El momento de Santa Lucía. Hay pocos como este. La gente aguarda, pasan las horas, el frío destempla a los más madrugadores, las pipas se acaban, uno acaba pensando que no vale la pena. Pero es mentira. Al final, aparecen. Van vestidos de blanco, con sandalias o descalzos, llevan la faja de arpillera y un crucifijo. En la mano, la antorcha y, junto a ellos, un silencio que se contagia.

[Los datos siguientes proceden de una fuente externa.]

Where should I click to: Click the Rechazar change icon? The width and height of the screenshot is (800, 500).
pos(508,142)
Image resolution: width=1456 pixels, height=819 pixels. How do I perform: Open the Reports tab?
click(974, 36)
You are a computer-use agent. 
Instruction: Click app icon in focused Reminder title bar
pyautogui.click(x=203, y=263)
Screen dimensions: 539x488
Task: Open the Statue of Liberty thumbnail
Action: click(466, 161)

Cuando todos se colocan, esa quietud se congela. La plaza contiene la respiración. Muchos saben que van a vivir un momento único. Otros lo descubrirán pronto. De repente, suenan unas voces cavernosas, como llegadas desde un lugar muy profundo. Es el «Jerusalem, Jerusalem». La piel se eriza, a algunos les cuesta contener las lágrimas, otros graban para repetir la experiencia desde la distancia cuando estén lejos. Y al final, de nuevo silencio.
El desfile de la Buena Muerte continúa y traslada la austeridad hecha procesión a todas las calles por las que caminan sus hermanos. No hay aspavientos, solo penitentes, el Cristo y las voces. La esencia de lo que ofrece Zamora durante estos días. Nada más y nada menos.